Als Professor für Architektur- und Kunstgeschichte hat Andreas Tönnesmann an der ETH Bedeutendes geleistet. In verschiedenen Funktionen hat er zudem die Entwicklung der Hochschule mitgestaltet. Kürzlich ist Andreas Tönnesmann viel zu früh verstorben.

Vergrösserte Ansicht: Andreas Tönnesmann
Andreas Tönnesmann starb im 61. Lebensjahr. (Bild: Sabina Bobst)

Die eigene Begeisterung für die Architektur anschaulich zum Ausdruck zu bringen und seine Mitmenschen daran teilhaben zu lassen, war eine besondere Gabe, über die Andreas Tönnesmann verfügte. Er war nicht nur einer der renommiertesten Kunst- und Architekturhistoriker der Gegenwart, sondern auch ein Lehrer mit Leib und Seele.

Bis zuletzt widmete er seine schwindenden Kräfte mit grosser menschlicher Wärme und persönlichem Engagement den Studierenden der ETH Zürich. Er schulte sie in der Bedeutung geschichtlicher Prozesse für die gebaute Umwelt und lehrte sie dabei zugleich, der Thematik mit Euphorie zu begegnen.
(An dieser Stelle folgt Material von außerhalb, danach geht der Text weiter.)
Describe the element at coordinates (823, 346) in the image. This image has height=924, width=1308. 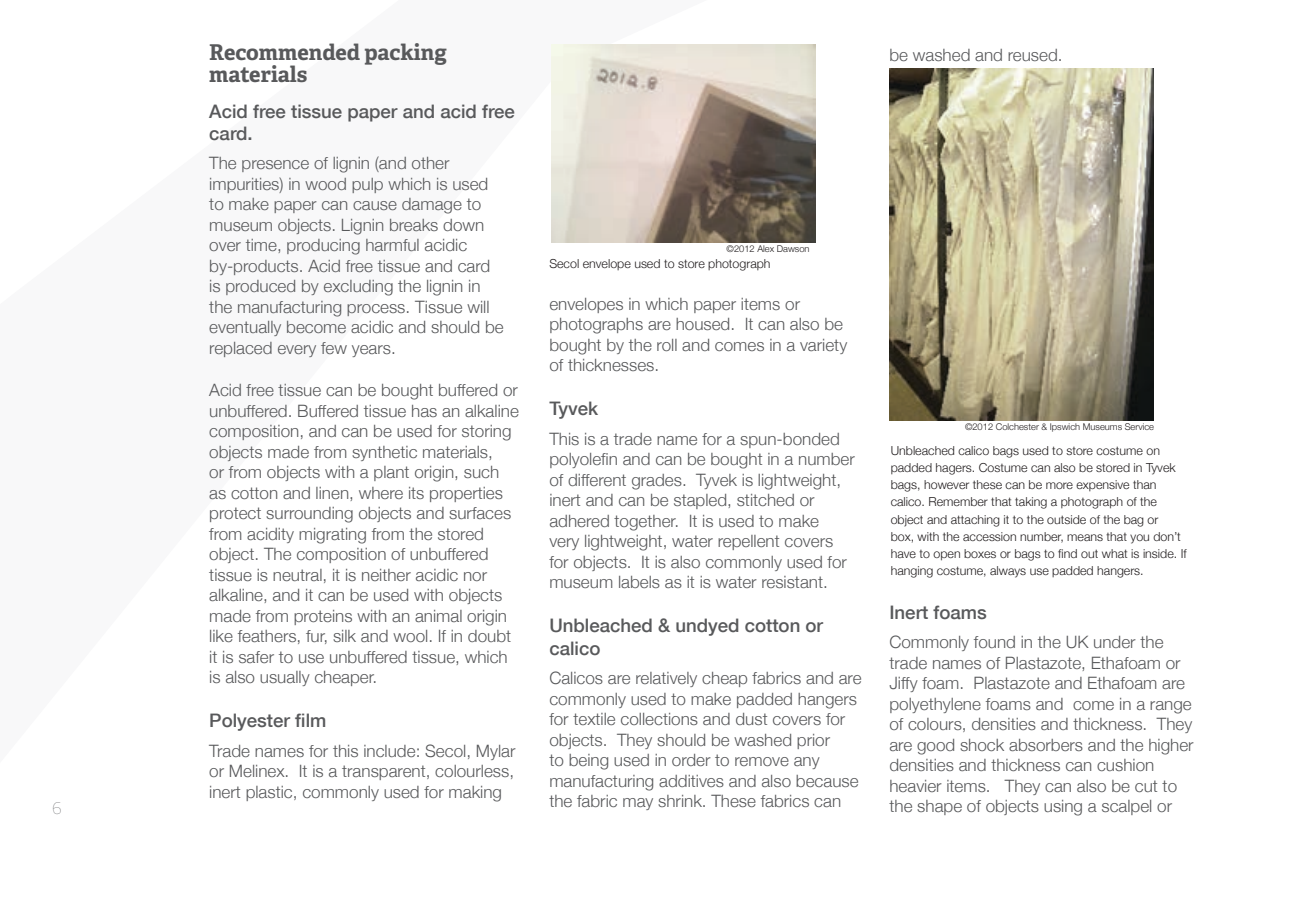
I see `variety` at that location.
Mit stupender Eloquenz vermochte er es, komplexe Zusammenhänge in klare, einfache und dennoch äusserst präzise Sätze zu packen und seine Zuhörer und Leser mitzureissen. Seine Studierenden dankten ihm dafür mit der mehrfachen Verleihung der Goldenen Eule, dem Ehrenpreis für exzellente Lehre. Ein geradezu persönliches Anliegen war ihm die Förderung des wissenschaftlichen Nachwuchses. Als fürsorglicher Doktorvater betreute er mit aussergewöhnlichem Einsatz und Enthusiasmus über fünfzig Dissertationen.
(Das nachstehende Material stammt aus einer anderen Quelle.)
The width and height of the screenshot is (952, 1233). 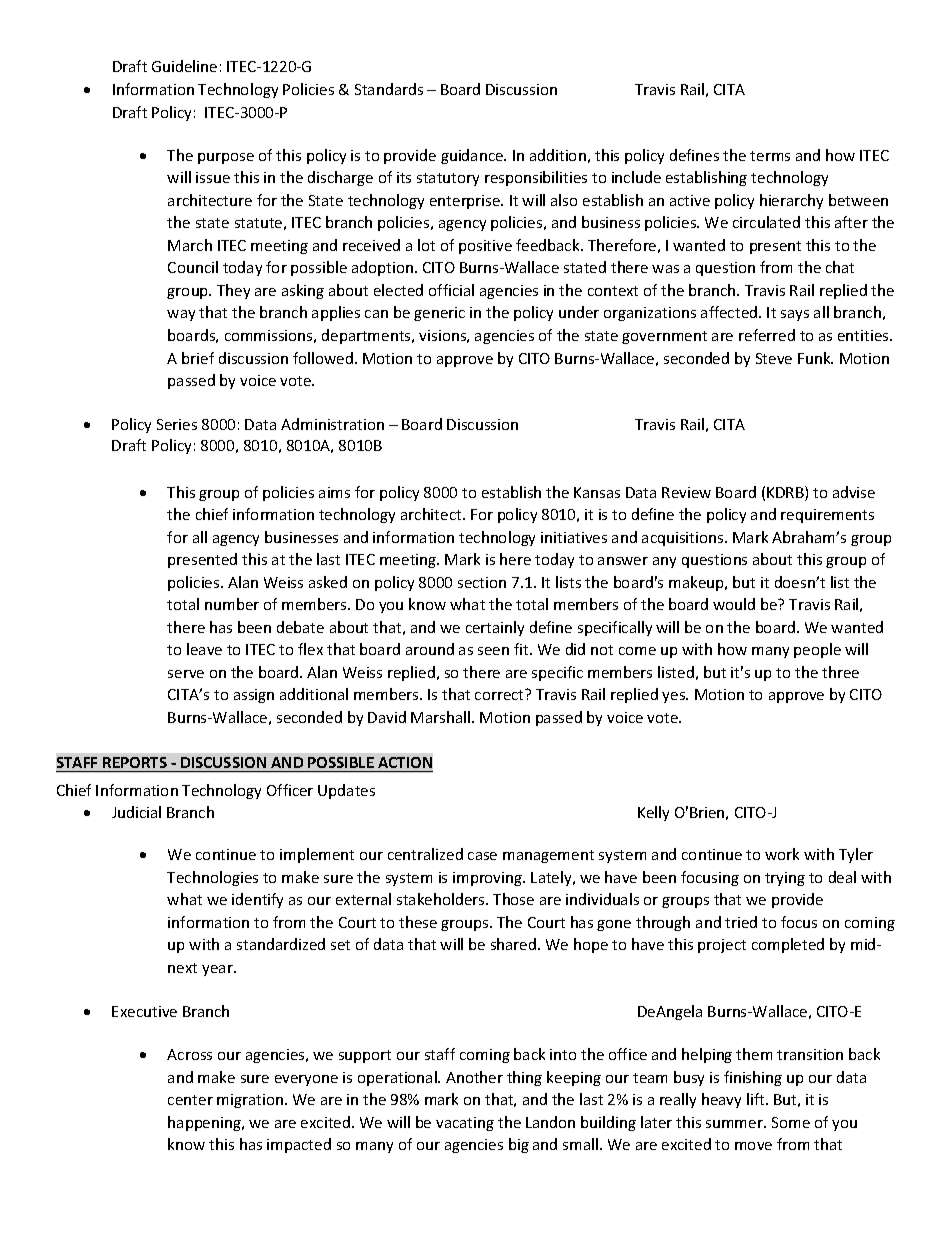 What do you see at coordinates (184, 66) in the screenshot?
I see `Guideline` at bounding box center [184, 66].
Unbestechlicher Spürsinn, grenzenlose Neugierde

Seine Analyse der Architektur fand ihren Anfang stets am konkreten Objekt, doch führten seine Erkenntnisse weit darüber hinaus. Mit unbestechlichem Spürsinn verstand er es, unsere materielle Umwelt mit gesellschaftlichen Phänomenen und ihren geistigen Hintergründen in Verbindung zu bringen und ihr Leben einzuhauchen. Er verfasste grundlegende Werke zur Kunst und Architektur der Renaissance, einer Epoche, die er besonders liebte.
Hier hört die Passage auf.